2008年08月01日

8月到来!それにしても夜風は涼しい

すっかりご無沙汰してしまいました。
いっとき体調がすぐれず、なんだかブログを書くことが怖くなったり億劫になったりしていた。ありがたいもので、多くの方々から「Blogを続けてください」という応援があり、すっかりいい気分になったところでそのままになっていた。
声が出なくなった後も、下痢や食欲不振などが続き、その間を縫って八ヶ岳の知人の別荘に行き、懸案の原稿を3つ完成させた(やれやれ)。
乱読はやまず、「未完のレーニン」(白井聡、講談社選書メチエ)、「日本売春史」(小谷野敦,新潮選書)、「ネオリベ現代生活批判序説」(白井氏嘉治、大野英士、新評論)を拾い読みする。また久々に「フランドルの夜」(加賀乙彦、新潮文庫)を半分くらい読み直している。そうそう、島村麻里さんから送っていただいた「女はみんなミーハーです」は面白かったなあ。
体調が悪いときはだらだらして本を読んでいるのが一番いいみたい。

さて、医学界新聞に連載されている「格差社会の不健康」は面白かった。
はい、医学書院から送っていただいているのです。
ジニ係数ってご存知だろうか。所得分配の不平等度を測る指標のことである。0なら格差がない。1なら究極の格差というわけだ。
日米英のジニ計数は、それぞれの国における新自由主義経済の浸透とともに増えていくことがグラフで示される。いわゆるサッチャリズムとレーガノミックスというやつである。
米英が格差の修正に動き始めたころ、日本では遅ればせながら格差拡大政策を追求し始めるのである。
本記事の恐ろしい点は、経済格差と平均寿命の長さが相関していることがはっきりグラフで示されていることだ。
アメリカでは、経済的強者は長生きをし、プアなひとたちはどんどん早死にするようになっている。著者は、「人の命を削り始めた米国の格差拡大」と評している。
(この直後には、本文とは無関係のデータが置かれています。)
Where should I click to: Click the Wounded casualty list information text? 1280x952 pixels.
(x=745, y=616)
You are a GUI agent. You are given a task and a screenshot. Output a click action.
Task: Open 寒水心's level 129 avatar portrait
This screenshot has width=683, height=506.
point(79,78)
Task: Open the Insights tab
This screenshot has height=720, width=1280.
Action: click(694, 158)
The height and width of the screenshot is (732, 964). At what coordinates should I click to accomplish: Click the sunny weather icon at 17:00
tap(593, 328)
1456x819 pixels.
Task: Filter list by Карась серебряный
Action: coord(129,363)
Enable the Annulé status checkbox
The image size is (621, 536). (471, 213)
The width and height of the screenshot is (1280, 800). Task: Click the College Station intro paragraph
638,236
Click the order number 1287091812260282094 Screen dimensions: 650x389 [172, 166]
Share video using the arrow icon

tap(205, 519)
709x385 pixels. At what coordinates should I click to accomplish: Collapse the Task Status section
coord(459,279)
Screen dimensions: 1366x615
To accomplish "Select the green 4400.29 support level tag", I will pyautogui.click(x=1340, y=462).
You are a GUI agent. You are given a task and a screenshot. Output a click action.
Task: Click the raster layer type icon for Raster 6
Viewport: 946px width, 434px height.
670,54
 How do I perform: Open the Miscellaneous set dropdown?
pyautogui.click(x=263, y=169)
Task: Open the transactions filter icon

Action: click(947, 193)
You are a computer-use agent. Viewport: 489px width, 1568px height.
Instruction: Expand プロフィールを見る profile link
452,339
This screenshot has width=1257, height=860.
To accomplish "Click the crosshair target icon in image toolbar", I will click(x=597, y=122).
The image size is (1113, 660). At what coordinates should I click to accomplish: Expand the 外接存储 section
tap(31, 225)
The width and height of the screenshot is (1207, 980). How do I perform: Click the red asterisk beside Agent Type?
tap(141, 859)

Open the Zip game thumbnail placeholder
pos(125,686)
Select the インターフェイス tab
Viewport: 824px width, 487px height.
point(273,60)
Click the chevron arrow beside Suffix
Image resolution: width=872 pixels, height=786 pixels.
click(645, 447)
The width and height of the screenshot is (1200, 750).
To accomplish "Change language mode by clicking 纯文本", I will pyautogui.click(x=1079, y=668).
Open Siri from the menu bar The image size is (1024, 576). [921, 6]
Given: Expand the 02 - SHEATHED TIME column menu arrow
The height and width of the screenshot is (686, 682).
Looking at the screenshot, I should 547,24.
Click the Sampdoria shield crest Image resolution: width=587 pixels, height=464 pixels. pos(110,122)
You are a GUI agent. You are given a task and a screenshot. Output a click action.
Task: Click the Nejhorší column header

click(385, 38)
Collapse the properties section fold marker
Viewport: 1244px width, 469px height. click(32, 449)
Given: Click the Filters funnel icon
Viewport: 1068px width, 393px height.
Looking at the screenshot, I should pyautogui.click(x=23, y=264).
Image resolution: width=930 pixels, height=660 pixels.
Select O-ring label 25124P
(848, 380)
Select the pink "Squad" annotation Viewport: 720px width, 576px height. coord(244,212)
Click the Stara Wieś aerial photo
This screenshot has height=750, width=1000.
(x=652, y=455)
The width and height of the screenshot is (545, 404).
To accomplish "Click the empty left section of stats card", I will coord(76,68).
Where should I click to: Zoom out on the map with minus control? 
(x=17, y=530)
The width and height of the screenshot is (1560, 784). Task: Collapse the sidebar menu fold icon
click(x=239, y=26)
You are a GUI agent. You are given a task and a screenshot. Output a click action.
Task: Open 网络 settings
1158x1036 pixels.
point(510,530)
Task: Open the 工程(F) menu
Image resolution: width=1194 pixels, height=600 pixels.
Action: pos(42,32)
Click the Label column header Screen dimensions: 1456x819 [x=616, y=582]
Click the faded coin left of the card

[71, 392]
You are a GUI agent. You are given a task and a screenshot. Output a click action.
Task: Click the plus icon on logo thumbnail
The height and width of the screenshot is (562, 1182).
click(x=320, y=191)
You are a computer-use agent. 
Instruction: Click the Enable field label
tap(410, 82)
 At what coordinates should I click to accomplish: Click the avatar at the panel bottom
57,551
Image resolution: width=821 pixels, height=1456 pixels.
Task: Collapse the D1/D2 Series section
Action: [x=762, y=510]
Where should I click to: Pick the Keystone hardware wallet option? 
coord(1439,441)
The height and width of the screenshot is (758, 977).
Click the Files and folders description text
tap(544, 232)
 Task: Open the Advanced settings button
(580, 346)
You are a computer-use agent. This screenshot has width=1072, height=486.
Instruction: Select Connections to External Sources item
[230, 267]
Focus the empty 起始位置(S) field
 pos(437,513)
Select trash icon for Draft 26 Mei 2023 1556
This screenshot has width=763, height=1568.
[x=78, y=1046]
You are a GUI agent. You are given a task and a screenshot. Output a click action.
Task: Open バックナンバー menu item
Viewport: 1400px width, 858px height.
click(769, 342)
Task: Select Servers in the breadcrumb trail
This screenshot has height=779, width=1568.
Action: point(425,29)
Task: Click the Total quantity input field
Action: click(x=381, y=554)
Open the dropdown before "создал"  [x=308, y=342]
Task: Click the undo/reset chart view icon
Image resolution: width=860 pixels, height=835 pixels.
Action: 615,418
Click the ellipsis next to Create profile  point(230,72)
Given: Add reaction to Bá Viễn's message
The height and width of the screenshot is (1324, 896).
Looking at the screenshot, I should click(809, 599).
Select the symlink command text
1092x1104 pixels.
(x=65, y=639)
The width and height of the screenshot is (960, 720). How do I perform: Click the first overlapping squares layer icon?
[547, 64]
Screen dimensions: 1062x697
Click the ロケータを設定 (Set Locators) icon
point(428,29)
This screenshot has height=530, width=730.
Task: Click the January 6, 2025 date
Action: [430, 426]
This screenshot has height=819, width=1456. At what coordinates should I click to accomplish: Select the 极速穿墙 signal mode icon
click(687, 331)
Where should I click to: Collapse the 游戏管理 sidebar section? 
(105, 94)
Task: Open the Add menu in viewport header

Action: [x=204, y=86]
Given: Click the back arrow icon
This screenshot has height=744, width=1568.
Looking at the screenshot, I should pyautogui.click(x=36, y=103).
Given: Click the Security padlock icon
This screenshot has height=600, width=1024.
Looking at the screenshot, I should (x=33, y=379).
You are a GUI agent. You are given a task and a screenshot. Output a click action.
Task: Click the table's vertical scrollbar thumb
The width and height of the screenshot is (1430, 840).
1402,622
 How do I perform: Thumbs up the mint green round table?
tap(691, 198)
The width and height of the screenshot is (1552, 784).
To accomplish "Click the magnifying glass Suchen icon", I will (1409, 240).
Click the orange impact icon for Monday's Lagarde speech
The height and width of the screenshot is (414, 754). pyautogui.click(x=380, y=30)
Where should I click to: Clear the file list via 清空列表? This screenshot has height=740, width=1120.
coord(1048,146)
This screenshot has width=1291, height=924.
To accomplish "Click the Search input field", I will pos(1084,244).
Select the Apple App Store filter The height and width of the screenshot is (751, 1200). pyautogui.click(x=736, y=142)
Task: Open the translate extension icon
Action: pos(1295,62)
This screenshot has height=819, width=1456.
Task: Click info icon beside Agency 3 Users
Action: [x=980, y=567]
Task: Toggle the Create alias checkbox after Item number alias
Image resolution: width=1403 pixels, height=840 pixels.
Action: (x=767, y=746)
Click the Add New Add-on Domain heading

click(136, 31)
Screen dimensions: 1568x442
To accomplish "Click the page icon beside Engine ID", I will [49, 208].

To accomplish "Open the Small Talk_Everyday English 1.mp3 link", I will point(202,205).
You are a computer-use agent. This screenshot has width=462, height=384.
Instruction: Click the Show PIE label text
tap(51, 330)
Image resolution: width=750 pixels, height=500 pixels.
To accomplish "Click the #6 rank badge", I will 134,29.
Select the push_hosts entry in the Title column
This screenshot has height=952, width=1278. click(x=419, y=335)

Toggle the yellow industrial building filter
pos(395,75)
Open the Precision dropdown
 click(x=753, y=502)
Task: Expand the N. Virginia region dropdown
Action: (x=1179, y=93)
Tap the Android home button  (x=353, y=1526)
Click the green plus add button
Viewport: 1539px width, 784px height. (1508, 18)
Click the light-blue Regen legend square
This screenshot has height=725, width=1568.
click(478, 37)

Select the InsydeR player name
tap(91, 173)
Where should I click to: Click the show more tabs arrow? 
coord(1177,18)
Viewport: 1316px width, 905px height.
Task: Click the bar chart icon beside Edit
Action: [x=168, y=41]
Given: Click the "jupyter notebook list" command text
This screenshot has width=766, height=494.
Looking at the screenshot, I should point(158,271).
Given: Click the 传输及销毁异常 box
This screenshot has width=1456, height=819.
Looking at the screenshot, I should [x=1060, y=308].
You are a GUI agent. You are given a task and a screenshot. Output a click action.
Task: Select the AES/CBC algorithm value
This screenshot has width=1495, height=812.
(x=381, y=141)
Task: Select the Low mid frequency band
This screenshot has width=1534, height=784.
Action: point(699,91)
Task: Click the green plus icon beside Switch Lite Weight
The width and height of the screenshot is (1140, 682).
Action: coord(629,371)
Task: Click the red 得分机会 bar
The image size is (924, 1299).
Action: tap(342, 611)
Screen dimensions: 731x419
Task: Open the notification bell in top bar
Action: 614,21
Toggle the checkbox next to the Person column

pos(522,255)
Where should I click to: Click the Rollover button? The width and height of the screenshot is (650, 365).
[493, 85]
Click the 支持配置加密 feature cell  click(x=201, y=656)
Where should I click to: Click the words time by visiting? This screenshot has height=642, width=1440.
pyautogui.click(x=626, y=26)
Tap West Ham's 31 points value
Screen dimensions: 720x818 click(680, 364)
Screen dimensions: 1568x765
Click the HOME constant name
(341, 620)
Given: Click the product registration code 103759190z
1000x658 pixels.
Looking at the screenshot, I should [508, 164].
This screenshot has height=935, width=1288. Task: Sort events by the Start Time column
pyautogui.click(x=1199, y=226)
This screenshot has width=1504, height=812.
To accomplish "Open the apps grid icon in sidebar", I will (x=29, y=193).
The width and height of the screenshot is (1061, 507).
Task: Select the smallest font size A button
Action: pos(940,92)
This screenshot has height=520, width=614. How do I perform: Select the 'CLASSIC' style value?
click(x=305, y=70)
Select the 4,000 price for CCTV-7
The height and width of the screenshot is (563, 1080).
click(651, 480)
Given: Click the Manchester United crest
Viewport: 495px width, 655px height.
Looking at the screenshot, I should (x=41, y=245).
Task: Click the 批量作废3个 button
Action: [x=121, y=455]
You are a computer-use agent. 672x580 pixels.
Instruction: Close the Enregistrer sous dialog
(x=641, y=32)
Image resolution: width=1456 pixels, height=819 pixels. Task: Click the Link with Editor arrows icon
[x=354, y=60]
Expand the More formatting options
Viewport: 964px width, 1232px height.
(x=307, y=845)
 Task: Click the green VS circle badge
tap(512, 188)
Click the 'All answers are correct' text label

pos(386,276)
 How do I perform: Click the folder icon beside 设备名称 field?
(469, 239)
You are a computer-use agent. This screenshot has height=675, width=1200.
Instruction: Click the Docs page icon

おそらく日本も、世界に冠たる長寿国であるが、早晩アメリカと同様に平均寿命に格差が反映される時代が到来するだろう。
医療崩壊と喧伝される現状は、まともに貧困層を直撃し、富裕層は自前の医療的リソースを確保するようになるだろう。
ちなみにこの連載はボストン在住の李啓充氏によるものだ。

久々にゆっくりできた今日は、「マジックアワー」(三谷幸喜監督)を見てきた。あとくされのない映画が見たかったのでちょうどよかった。ほんとは「アメリカばんざい」をぽれぽれ東中野で見たかったのだが、疲れそうだったのでやめたのだ。
三谷監督は、佐藤浩市のために撮ったのだと思う。男の魅力を一番知っているのが男であることを痛感する。
このところフェリーニ、ヴィスコンティの名画が上映されている。
ああ、時間があったらずっと映画館で見ていたい。ただし、毛糸のカーディガンを着込んで。

なぜか、夜はえらく涼しい日が続いている。今夜など、上着をはおっていないと寒いくらいだ。西日本の皆様には申し訳ないのだが。